Paul Ohm, Branding Privacy

Paul Ohm, Branding Privacy

Comment by: Deven Desai

PLSC 2012

Workshop draft abstract:

This Article focuses on the problem of what James Grimmelmann has called the “privacy lurch,”[1] which I define as an abrupt change made to the way a company handles data about individuals. Two prominent examples include Google’s decision in early 2012 to tear down the walls that once separated data about users collected from its different services and Facebook’s decisions in 2009 and 2010 to expose more user profile information to the public web by default than it had in the past. Privacy lurches disrupt long-settled user expectations and undermine claims that companies protect privacy by providing adequate notice and choice. They expose users to much more risk to their individual privacy than the users might have anticipated or desired, assuming they are paying attention at all. Given the special and significant problems associated with privacy lurches, this Article calls on regulators to seek creative solutions to address them.

But even though privacy lurches lead to significant risks of harm, some might argue we should do nothing to limit them. Privacy lurches are the product of a dynamic marketplace for online goods and services.  What I call a lurch, the media instead tends to mythologize as a “pivot,” a wel-come shift in a company’s business model, celebrated as an example of the nimble dynamism of entrepreneurs that has become a hallmark of our information economy.  Before we intervene to tamp down the harms of privacy lurches, we need to consider what we might give up in return.

Weighing the advantages of the dynamic marketplace against the harms of privacy lurches, this Article prescribes a new form of mandatory notice and choice. To breathe a little life into the usually denigrated options of notice and choice this Article looks to the scholarship of trademark law, representing a novel integration of two very important but until now almost never connected areas of information law.  This bridge has long been overdue to be built, as the theory of trademark law centers on the very same information quality and consumer protection concerns that animate notice and choice debates in privacy law. These theories describe the important informational power of trademarks (and service marks and, more generally, brands) to signal quality and goodwill to consumers concisely and efficiently.  Trademark scholars also describe how brands can serve to punish and warn, helping consumers recognize a company with a track record of shoddy practices or weak attention to consumer protection.

The central recommendation of this Article is that lawmakers and regulators should force almost every company that handles customer information to associate its brand name with a specified set of core privacy commitments.  The name, “Facebook,” for example, should be inextricably bound to that company’s specific, fundamental promises about the amount of information it collects and the uses to which it puts that information. If the company chooses someday to depart from these initial core privacy commitments, it must be required to use a new name with its modified service, albeit perhaps one associated with the old name, such as “Facebook Plus” or “Facebook Enhanced.”
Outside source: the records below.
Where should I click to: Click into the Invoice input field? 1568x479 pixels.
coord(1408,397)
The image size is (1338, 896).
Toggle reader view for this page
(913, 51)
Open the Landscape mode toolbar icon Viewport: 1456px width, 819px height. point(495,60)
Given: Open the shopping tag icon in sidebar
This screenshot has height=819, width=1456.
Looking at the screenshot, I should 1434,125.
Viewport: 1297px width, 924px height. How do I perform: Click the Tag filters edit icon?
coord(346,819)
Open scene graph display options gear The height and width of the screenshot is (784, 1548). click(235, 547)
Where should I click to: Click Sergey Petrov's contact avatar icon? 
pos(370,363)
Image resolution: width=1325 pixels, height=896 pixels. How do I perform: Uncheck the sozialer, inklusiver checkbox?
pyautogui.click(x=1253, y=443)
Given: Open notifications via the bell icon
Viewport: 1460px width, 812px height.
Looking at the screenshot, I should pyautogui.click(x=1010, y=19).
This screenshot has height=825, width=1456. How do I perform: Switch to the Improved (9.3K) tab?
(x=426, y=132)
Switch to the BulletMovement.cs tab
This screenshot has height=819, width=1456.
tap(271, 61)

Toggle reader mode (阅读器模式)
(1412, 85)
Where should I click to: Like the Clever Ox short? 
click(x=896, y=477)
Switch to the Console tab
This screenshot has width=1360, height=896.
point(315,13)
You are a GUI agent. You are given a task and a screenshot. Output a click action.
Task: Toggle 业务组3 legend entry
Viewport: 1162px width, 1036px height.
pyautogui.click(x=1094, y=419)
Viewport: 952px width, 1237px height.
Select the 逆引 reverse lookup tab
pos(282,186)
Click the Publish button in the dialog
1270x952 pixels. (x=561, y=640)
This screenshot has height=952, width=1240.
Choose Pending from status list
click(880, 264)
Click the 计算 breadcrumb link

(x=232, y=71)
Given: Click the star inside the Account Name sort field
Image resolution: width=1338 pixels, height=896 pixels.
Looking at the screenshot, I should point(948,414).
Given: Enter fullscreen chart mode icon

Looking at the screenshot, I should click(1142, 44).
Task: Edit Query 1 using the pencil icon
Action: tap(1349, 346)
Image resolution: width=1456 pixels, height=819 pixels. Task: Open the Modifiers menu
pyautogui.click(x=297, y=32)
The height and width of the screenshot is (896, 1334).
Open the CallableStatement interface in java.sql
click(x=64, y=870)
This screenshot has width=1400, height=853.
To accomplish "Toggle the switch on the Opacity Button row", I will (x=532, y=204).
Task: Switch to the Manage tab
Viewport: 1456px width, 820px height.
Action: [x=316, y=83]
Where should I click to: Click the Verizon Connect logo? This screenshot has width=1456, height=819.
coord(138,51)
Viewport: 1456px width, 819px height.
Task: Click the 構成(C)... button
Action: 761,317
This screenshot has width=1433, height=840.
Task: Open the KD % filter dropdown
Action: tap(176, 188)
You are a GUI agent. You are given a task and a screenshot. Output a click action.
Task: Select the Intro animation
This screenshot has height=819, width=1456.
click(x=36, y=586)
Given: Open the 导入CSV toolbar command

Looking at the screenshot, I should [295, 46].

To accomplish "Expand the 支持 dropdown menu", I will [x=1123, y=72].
Although this solution is novel, it is far from radical when one considers how well it is sup-ported by the theoretical underpinnings of both privacy law and trademark law. It builds on the work of privacy scholars who have looked to consumer protection law for guidance, representing another important intradisciplinary bridge, this one between privacy law and product safety law.  Just as companies selling inherently dangerous products are obligated to attach warning labels,  so too should companies shifting to inherently dangerous privacy practices be required to display warn-ing labels. And the spot at the top of every Internet web page listing the brand name is arguably the only space available for an effective online warning label. A “branded privacy” solution is also well-supported by trademark theory, which focuses on giving consumers the tools they need to accurately and efficiently associate trademarks with the consistent qualities of a service in ways that privacy lurches disregard.

At the same time, because this solution sets the conditions of privacy lurches rather than prohibiting them outright, and by restricting mandatory rebranding only to situations involving a narrow class of privacy promises, it leaves room for market actors to innovate, striking a proper balance between the positive aspects of dynamism and the negative harms of privacy lurches. Com-panies will be free to evolve and adapt their practices in any way that does not tread upon the set of core privacy commitments, but they can change a core commitment only by changing their brand. This rule will act like a brake, forcing companies to engage more in internal deliberation than they do today about the class of choices consumers care about most, without preventing dynamism when it is unrelated to those choices or when the value of dynamism is high. And when companies do choose to modify a core privacy commitment, its new brand will send a clear, unambiguous signal to consumers and privacy watchers that something important has changed, directly addressing the information quality problems that plague notice-and-choice regimes in ways that improve upon prior suggestions.